■ **GOAL OF THE EXERCISE**:
Find each line in the records below that contains the word "size", and copy it out.

■ **RECORDS FOR PROCESSING**:
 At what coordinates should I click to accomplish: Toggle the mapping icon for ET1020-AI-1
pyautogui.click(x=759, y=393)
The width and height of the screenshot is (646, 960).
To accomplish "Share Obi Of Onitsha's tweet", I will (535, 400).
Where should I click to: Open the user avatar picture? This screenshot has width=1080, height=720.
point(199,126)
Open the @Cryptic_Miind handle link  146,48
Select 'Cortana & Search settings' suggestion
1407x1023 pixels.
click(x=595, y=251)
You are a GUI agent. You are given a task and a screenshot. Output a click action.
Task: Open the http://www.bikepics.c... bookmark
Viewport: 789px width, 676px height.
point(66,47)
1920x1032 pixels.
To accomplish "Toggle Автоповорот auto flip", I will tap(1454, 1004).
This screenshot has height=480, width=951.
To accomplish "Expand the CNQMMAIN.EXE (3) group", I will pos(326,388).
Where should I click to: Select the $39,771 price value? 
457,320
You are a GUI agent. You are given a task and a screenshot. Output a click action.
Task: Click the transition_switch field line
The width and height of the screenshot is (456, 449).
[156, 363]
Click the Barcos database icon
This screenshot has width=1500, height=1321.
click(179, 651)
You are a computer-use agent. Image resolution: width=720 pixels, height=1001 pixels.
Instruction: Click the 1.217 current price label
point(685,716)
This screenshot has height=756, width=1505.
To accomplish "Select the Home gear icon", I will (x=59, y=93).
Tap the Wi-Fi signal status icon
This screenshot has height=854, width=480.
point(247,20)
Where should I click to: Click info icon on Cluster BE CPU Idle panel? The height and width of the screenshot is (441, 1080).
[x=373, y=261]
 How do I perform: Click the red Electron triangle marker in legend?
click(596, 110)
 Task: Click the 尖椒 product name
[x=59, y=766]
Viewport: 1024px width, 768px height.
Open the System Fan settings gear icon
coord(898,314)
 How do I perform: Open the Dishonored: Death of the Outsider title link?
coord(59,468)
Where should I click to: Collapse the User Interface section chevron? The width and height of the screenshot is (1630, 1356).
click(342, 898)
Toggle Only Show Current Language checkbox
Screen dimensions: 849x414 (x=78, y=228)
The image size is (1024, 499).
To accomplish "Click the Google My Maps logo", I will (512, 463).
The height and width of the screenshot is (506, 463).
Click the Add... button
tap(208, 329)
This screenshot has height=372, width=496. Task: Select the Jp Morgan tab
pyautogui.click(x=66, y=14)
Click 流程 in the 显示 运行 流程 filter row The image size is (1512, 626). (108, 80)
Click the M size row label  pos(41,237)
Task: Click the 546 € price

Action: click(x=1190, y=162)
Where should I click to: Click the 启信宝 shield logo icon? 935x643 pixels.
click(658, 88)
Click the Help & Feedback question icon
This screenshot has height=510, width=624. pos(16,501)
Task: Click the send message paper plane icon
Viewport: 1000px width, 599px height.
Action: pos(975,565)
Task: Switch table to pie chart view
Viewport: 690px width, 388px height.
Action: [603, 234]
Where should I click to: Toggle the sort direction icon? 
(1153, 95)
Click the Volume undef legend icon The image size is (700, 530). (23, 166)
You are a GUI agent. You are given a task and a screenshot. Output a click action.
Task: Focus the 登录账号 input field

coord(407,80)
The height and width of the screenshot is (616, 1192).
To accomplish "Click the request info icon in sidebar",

■ **TASK SOLUTION**:
The image size is (1024, 499).
Click 流程 in the 显示 运行 流程 filter row The image size is (1512, 626). (108, 80)
Click the M size row label  pos(41,237)
Click the Volume undef legend icon The image size is (700, 530). (23, 166)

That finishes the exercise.